Without pausing now to refer to our former decisions wherein the conditions and circumstances under which this court will interfere by prohibition or when it will not do so are stated, and without in any way departing from the law as it is there laid down, we, nevertheless, are forced to the conclusion that in view of the undisputed facts of this case we have no alternative save to grant a peremptory writ of prohibition in this ease. What the district court attempted to do, and what it did, in view of the record, to our minds, was clearly in excess of jurisdiction, and it should be restrained from proceeding any further against the plaintiff’s herein under the so-called cross-complaints or in the action commenced by the Pioneer Sugar Company.

We could subserve no good purpose in attempting to review the authorities relied on by the attorneys representing the respective parties to this proceding. It must suffice to say that none of them is in point here or has any appli*37cation to such an extraordinary proceeding as is presented by tbe record before ns. We remark, however, that a party seeking to intervene in a particular action should make it appear in his application for intervention that he would have been at least a proper party to the action when it was commenced and in which he seeks to intervene, and that he would have been entitled to the relief he seeks in a separate action in the same court against the parties against whom he seeks relief. In 14 Stand. Ency. Pro. pp. 283 to 343, will be found a very intelligent discussion of when, and under what circumstances intervéntion may be had. See, also, Walker v. Sanders, 123 Am. St. Rep. 290, note: Ex parte Gray, 157 Ala. 358, 47 South. 286, 131 Am. St. Rep. 62, and 11 Enc. Pl. & Pr. 504.

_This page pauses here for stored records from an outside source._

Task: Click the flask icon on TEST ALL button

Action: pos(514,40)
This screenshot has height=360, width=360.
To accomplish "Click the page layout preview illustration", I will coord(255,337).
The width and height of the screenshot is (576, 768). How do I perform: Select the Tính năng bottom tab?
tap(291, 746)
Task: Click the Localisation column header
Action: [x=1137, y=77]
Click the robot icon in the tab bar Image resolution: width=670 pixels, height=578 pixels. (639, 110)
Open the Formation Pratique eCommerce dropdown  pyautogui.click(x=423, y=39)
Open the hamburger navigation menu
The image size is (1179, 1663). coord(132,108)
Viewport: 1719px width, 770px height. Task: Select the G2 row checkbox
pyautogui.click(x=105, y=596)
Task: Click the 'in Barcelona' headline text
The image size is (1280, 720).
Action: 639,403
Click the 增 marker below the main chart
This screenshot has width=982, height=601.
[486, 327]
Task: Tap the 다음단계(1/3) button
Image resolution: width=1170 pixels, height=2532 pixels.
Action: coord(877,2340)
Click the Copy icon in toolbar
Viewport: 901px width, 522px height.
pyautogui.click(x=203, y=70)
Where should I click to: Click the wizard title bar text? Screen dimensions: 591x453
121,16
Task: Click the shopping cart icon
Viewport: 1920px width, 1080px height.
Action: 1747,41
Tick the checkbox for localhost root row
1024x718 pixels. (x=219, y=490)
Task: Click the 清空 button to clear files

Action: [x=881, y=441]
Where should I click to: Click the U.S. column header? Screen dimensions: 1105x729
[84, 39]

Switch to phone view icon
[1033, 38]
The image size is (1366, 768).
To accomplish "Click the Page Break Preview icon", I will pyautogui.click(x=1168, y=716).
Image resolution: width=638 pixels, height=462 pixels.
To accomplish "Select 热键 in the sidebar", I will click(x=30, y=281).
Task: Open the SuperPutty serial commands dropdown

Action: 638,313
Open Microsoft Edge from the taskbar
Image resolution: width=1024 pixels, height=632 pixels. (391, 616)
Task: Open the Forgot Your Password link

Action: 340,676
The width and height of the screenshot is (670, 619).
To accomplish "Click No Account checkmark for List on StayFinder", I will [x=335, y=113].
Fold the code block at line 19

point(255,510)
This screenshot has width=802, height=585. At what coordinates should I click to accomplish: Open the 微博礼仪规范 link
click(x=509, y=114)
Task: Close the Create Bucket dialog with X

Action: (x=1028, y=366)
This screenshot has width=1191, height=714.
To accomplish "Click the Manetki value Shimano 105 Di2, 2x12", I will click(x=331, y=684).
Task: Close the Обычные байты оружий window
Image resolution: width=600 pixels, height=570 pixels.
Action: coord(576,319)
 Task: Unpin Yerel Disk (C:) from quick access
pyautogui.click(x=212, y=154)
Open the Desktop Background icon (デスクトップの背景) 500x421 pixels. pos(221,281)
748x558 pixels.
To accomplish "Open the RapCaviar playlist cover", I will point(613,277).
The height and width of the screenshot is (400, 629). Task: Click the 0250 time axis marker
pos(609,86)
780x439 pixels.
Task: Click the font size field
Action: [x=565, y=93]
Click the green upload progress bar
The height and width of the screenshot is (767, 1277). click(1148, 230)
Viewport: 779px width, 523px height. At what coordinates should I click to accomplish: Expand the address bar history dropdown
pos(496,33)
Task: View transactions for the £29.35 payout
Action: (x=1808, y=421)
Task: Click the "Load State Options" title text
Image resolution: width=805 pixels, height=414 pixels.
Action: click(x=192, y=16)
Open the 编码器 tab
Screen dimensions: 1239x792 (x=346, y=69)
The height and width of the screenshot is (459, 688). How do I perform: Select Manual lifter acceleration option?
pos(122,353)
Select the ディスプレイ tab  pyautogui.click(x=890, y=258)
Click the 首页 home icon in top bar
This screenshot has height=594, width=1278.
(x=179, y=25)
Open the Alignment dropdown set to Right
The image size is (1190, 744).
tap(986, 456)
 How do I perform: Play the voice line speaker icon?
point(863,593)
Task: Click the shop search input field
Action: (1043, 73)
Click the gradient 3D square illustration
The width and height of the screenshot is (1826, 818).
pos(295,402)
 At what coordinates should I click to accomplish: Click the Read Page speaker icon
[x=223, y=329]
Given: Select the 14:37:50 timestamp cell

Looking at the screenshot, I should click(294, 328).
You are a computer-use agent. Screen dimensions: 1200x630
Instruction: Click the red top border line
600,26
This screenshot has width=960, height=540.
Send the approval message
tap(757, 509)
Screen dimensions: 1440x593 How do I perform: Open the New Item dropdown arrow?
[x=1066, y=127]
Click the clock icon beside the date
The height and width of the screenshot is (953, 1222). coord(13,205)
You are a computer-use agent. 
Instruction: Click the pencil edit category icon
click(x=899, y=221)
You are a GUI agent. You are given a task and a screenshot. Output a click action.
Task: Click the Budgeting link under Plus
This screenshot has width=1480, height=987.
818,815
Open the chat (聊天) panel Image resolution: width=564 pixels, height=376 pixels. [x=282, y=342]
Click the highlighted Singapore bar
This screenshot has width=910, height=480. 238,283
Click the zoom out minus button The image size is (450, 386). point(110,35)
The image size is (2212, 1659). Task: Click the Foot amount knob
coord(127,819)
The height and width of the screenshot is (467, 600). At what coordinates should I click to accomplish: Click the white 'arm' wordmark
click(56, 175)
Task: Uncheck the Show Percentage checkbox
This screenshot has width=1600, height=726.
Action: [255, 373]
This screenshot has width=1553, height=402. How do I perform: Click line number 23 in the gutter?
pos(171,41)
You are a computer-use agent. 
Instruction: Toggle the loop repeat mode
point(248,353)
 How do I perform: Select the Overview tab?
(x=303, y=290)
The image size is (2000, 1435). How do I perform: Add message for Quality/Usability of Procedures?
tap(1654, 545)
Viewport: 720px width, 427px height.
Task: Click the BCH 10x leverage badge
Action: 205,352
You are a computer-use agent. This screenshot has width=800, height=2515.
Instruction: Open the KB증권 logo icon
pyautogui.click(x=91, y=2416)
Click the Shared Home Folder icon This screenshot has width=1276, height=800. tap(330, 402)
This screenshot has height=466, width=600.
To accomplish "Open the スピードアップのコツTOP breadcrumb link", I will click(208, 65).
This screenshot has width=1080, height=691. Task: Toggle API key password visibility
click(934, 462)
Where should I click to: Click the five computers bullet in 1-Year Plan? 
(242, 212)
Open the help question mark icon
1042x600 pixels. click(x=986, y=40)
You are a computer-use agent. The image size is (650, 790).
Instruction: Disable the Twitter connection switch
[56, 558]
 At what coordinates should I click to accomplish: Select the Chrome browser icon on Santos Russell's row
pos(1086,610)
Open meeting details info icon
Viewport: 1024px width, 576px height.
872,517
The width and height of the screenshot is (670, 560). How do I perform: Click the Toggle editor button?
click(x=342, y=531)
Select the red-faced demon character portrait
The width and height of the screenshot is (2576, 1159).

It is, however, insisted by counsel representing the district court that the plaintiffs herein had entered a general appearance by filing a motion to quash the several writs of garnishment which were issued and served upon the garnishees. There is no merit to the contention. The appearance was a special one, and was made for the sole purpose of assailing the jurisdiction of the district court in making the orders complained of. It is well settled that any one who has been made a party to an action and upon whom no personal service of process has been made, and who has not entered a general appearance, whose property has been attached by a writ of garnishment or otherwise, may appear specially for the purpose of assailing the court’s jurisdiction and move to quash the writ of garnishment. Davis v. Cleveland, etc. Ry. Co., 217 U. S. 157, 30 Sup. Ct. 463, 54 L. Ed. 708, 27 L. R. A. (N. S.) 823, 18 Ann. Cas. 907.

We have carefully read the motion to quash, which was interposed by the plaintiffs, and there is nothing contained therein from which the court had the right to conclude that the appearance was a general rather than a special one. Nor did the plaintiff ask for anything that could not properly be asked for under a special appearance. In such matters the courts always keep in mind the substance rather than the mere form of things.

*38There are other reasons that could be assigned why, in our judgment, the district court exceeded its jurisdiction. "We do not deem it necessary, however, to prolong this discussion. As was well said by Mr. Justice Thurman in another ease which came before this court, that in view that there never can be another case just like this one, it never can become a precedent either for good or for evil. We have therefore treated this case as sui generis. We have no hesitancy in directing a peremptory writ of prohibition to be' issued as prayed for in plaintiffs’ application. Such is the order. In view, however, that the district court is the only party defendant, no costs will be' allowed to the plaintiffs.

CORFMAN, C. J., and WEBER, GIDEON, and THURMAN, JJ., concur.